## Extracted material
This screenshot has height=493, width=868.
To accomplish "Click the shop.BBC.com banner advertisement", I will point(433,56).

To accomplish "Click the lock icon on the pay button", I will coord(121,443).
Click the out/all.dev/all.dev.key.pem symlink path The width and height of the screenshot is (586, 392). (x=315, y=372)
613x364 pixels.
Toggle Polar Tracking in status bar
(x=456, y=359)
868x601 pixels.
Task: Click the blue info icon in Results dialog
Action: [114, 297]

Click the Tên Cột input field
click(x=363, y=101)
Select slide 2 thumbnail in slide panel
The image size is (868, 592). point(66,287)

---

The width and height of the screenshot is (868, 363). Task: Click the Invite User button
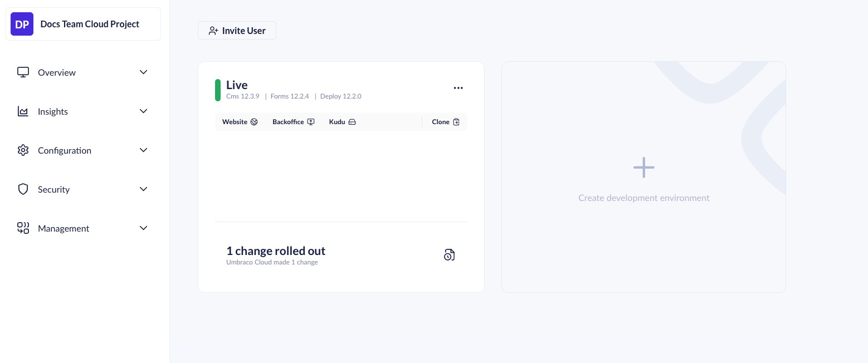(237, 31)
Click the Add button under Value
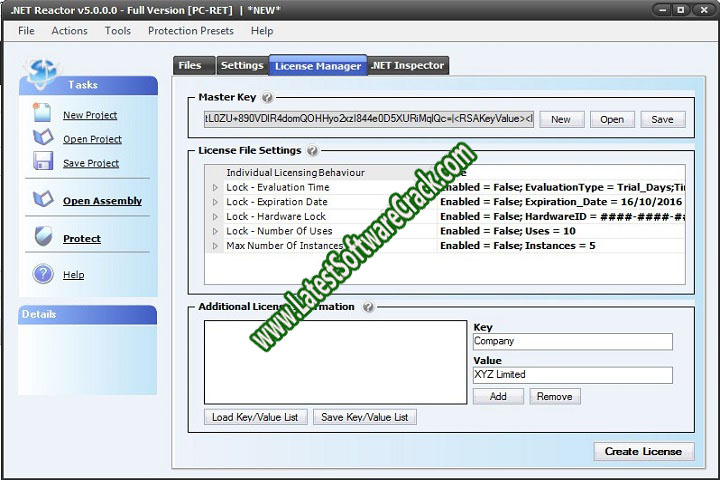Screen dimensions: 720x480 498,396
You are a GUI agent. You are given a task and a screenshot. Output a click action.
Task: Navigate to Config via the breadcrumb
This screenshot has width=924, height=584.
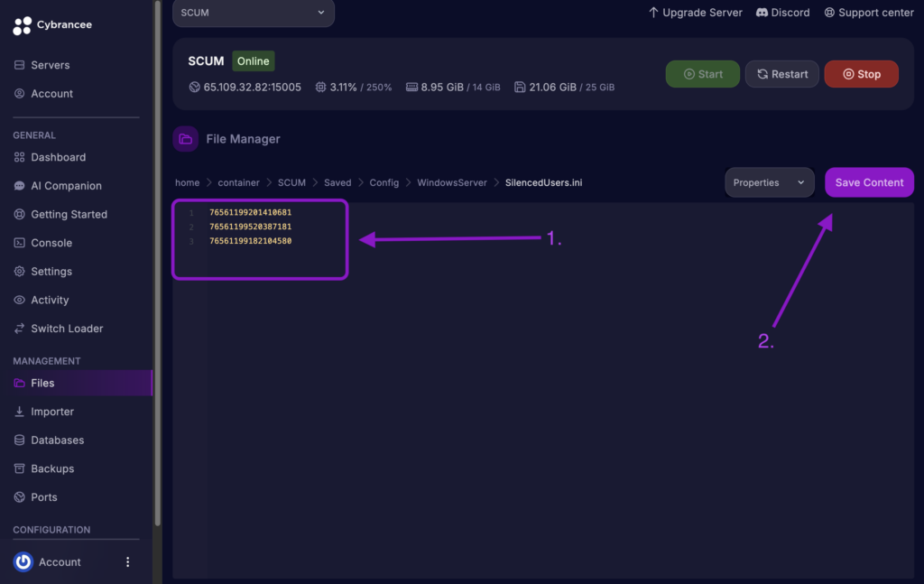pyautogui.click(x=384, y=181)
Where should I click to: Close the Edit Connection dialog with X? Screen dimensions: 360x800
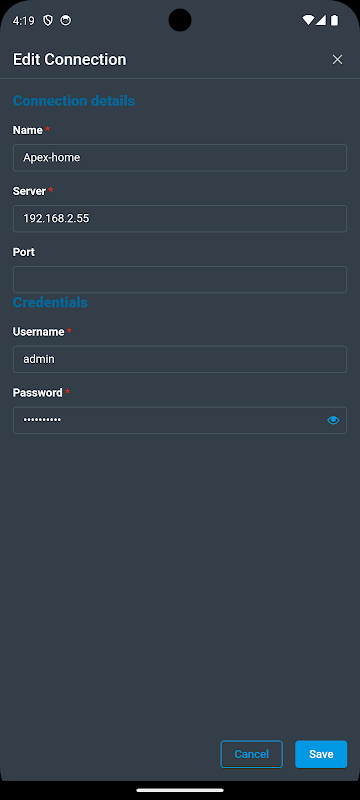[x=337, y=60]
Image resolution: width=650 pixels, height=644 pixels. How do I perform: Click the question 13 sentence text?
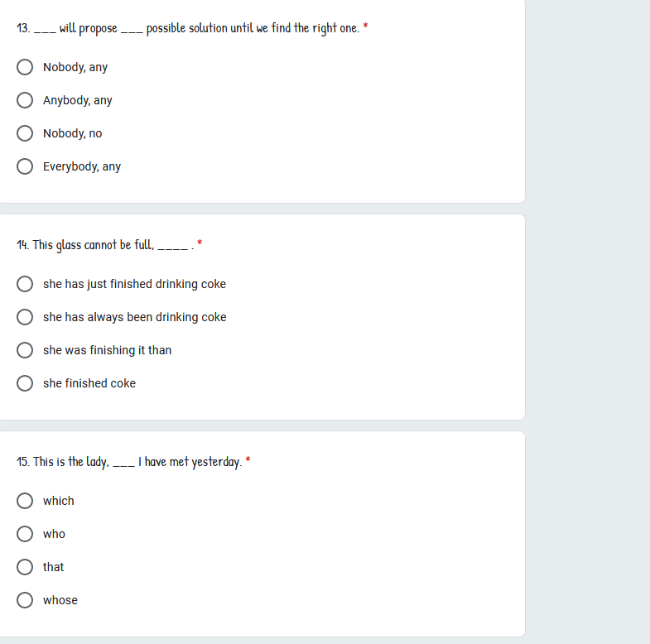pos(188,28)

...

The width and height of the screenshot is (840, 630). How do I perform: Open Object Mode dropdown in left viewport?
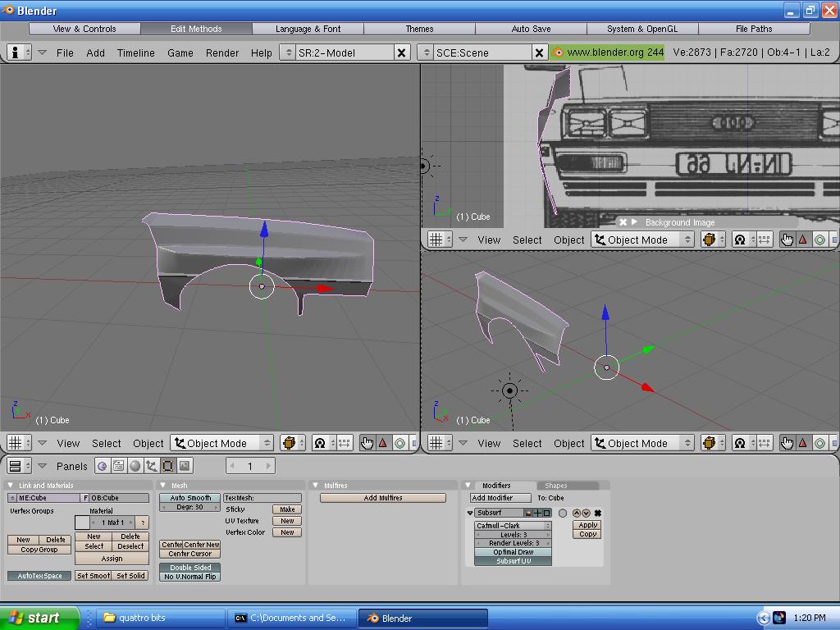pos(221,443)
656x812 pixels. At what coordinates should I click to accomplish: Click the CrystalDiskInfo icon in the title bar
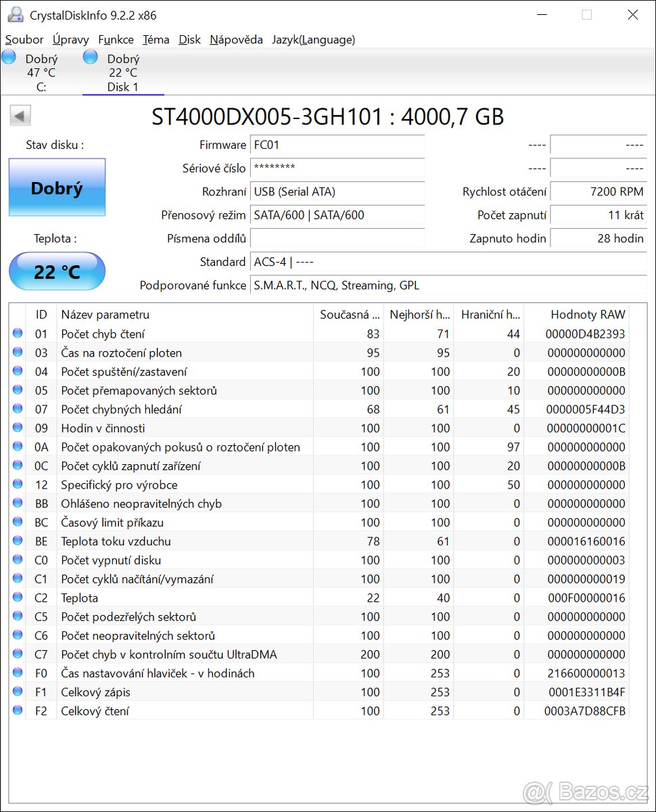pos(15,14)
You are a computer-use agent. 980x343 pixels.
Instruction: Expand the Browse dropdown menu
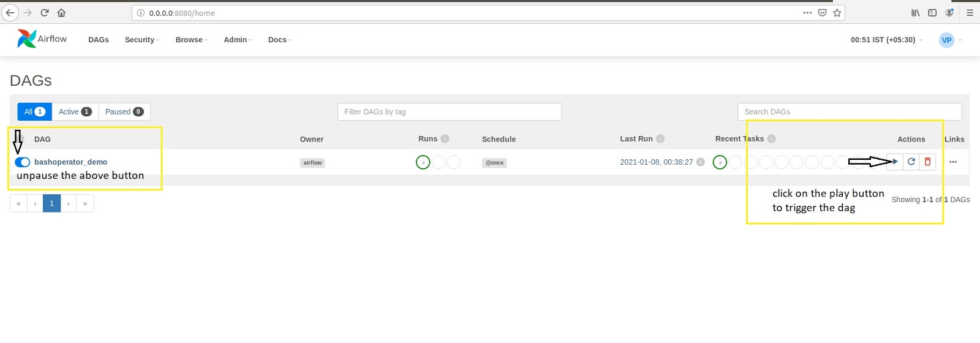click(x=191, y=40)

## Directions
Wherever a line in the material contains "agent", count it; the answer is the number alone.

## Your solution
2